[DATA EXTRACTS Boundary: Start]
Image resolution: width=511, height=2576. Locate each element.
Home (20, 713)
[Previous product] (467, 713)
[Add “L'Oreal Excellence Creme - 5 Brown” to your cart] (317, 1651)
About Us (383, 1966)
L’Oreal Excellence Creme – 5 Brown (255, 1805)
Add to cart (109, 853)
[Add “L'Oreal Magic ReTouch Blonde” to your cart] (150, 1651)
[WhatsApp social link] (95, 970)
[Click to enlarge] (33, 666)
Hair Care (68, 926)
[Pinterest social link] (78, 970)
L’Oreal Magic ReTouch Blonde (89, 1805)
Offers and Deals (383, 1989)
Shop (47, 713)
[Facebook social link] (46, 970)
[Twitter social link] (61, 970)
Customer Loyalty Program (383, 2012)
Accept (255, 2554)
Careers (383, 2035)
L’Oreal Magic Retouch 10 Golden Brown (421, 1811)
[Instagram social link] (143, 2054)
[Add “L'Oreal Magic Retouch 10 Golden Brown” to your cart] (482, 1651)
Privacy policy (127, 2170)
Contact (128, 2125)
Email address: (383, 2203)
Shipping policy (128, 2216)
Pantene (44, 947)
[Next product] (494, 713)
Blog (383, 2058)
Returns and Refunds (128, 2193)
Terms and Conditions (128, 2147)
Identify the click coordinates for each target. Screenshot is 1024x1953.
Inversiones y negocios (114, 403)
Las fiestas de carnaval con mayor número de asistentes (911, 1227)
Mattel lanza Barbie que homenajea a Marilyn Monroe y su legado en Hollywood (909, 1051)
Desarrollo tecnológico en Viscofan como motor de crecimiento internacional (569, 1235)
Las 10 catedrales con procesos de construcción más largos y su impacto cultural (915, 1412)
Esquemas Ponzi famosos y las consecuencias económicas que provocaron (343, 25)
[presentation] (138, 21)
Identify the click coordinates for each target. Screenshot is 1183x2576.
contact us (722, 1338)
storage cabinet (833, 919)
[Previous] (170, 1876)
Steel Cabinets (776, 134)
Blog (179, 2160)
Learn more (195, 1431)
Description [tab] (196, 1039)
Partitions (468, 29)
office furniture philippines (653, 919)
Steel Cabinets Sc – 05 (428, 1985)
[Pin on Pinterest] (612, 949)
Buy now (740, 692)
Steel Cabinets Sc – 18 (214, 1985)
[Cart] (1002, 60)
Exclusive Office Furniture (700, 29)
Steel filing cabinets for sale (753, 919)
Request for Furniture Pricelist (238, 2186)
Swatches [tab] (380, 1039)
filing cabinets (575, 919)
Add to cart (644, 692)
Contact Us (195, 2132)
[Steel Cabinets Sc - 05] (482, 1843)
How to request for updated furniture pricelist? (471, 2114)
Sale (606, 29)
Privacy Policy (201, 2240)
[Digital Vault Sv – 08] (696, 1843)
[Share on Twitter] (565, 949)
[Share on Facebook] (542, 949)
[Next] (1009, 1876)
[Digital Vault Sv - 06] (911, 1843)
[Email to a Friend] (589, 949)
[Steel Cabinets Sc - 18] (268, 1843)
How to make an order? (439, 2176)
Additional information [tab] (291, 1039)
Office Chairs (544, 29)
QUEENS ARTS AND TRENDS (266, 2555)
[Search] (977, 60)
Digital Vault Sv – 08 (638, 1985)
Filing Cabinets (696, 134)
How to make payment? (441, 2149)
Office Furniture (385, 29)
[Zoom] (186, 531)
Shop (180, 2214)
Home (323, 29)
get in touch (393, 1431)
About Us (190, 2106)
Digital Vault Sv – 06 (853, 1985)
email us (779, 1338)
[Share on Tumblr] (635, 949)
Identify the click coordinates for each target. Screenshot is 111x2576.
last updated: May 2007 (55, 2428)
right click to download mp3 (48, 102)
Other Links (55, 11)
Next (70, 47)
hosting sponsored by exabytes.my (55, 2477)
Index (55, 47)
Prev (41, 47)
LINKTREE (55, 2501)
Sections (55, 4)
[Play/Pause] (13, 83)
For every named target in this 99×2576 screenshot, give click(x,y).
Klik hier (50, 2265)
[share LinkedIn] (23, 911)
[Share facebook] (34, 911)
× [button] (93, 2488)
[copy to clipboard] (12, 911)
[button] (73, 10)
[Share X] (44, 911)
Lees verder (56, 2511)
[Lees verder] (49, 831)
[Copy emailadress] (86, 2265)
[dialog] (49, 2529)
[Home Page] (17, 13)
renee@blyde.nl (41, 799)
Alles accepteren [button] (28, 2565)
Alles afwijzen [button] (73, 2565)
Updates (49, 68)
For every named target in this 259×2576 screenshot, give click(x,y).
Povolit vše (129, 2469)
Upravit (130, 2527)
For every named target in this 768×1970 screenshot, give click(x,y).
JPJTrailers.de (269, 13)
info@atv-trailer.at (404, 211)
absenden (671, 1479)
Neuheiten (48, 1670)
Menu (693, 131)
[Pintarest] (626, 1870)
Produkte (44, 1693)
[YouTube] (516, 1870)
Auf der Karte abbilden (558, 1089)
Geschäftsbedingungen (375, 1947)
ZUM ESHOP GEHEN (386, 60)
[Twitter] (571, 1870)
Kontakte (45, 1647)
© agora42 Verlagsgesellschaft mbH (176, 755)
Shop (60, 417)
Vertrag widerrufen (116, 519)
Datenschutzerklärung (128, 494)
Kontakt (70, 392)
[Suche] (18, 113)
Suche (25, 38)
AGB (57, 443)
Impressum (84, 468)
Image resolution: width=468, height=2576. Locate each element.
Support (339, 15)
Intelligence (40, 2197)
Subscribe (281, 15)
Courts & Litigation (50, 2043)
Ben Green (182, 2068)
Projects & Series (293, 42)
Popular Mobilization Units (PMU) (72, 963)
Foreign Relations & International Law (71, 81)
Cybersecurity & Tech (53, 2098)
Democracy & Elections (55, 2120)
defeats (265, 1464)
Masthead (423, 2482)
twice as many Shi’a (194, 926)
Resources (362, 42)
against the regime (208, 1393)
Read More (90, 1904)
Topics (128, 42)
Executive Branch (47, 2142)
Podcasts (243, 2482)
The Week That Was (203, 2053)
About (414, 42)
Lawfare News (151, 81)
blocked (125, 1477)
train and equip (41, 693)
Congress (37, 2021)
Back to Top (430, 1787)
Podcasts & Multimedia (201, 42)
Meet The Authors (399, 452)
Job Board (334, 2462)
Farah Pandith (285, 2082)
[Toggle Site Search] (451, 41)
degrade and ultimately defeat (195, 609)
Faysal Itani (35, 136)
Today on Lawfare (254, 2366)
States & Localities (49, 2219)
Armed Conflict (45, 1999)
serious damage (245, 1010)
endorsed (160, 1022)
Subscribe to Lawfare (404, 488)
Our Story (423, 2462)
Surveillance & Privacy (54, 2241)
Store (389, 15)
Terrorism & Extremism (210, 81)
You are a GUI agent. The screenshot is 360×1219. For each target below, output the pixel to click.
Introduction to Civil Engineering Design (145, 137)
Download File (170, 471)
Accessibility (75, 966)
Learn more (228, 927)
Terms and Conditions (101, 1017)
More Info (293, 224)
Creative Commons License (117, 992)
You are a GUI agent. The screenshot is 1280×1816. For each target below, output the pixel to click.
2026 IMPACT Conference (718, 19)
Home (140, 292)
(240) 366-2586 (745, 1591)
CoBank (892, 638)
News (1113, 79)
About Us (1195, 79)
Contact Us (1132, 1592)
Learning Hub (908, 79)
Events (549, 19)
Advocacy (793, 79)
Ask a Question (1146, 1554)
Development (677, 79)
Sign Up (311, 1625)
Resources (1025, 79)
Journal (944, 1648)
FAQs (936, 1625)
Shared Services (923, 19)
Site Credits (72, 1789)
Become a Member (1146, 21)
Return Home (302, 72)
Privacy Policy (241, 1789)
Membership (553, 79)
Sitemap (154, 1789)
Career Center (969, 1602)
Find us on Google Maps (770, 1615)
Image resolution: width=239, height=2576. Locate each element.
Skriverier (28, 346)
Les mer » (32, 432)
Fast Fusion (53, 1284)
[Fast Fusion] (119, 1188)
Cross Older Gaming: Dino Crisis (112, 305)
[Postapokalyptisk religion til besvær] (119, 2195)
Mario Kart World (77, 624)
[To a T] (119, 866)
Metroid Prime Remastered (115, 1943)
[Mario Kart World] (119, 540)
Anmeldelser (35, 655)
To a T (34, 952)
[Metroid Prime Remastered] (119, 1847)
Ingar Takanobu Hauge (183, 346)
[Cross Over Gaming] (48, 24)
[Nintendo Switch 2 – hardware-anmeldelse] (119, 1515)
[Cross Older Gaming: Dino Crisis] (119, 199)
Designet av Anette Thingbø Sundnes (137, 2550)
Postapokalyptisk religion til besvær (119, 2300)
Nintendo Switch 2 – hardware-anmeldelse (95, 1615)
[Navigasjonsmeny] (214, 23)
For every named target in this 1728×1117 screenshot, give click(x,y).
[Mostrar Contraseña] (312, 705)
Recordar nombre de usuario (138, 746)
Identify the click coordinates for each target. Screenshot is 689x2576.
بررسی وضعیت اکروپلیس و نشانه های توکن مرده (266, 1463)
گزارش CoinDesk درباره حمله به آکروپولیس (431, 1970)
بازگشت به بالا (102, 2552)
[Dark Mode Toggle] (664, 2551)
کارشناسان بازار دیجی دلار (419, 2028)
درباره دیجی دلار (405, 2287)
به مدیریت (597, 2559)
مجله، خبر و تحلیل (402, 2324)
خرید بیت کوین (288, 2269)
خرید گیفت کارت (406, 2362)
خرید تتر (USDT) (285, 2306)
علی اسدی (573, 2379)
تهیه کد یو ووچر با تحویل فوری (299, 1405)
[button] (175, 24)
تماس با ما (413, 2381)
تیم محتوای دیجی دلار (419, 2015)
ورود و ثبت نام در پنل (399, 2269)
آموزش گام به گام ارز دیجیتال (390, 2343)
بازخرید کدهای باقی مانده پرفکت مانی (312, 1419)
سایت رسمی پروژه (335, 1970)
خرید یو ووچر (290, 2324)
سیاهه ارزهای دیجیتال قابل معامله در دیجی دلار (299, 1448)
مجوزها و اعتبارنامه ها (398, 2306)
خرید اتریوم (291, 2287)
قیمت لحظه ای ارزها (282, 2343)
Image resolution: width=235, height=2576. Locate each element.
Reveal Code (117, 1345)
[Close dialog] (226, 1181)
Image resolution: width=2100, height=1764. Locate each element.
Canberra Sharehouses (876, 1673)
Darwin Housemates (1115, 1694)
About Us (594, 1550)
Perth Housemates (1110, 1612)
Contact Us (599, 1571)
[DATA EXTRACTS Boundary: End]
**WORK TASK**. Of the entries above, repeat exactly the lines from the line with "Download File (170, 471)" through the line with "[Fast Fusion] (119, 1188)", both of them included.

**EXERCISE RESULT**.
Download File (170, 471)
Accessibility (75, 966)
Learn more (228, 927)
Terms and Conditions (101, 1017)
More Info (293, 224)
Creative Commons License (117, 992)
You are a GUI agent. The screenshot is 1280×1816. For each target below, output the pixel to click.
2026 IMPACT Conference (718, 19)
Home (140, 292)
(240) 366-2586 (745, 1591)
CoBank (892, 638)
News (1113, 79)
About Us (1195, 79)
Contact Us (1132, 1592)
Learning Hub (908, 79)
Events (549, 19)
Advocacy (793, 79)
Ask a Question (1146, 1554)
Development (677, 79)
Sign Up (311, 1625)
Resources (1025, 79)
Journal (944, 1648)
FAQs (936, 1625)
Shared Services (923, 19)
Site Credits (72, 1789)
Become a Member (1146, 21)
Return Home (302, 72)
Privacy Policy (241, 1789)
Membership (553, 79)
Sitemap (154, 1789)
Career Center (969, 1602)
Find us on Google Maps (770, 1615)
Image resolution: width=239, height=2576. Locate each element.
Skriverier (28, 346)
Les mer » (32, 432)
Fast Fusion (53, 1284)
[Fast Fusion] (119, 1188)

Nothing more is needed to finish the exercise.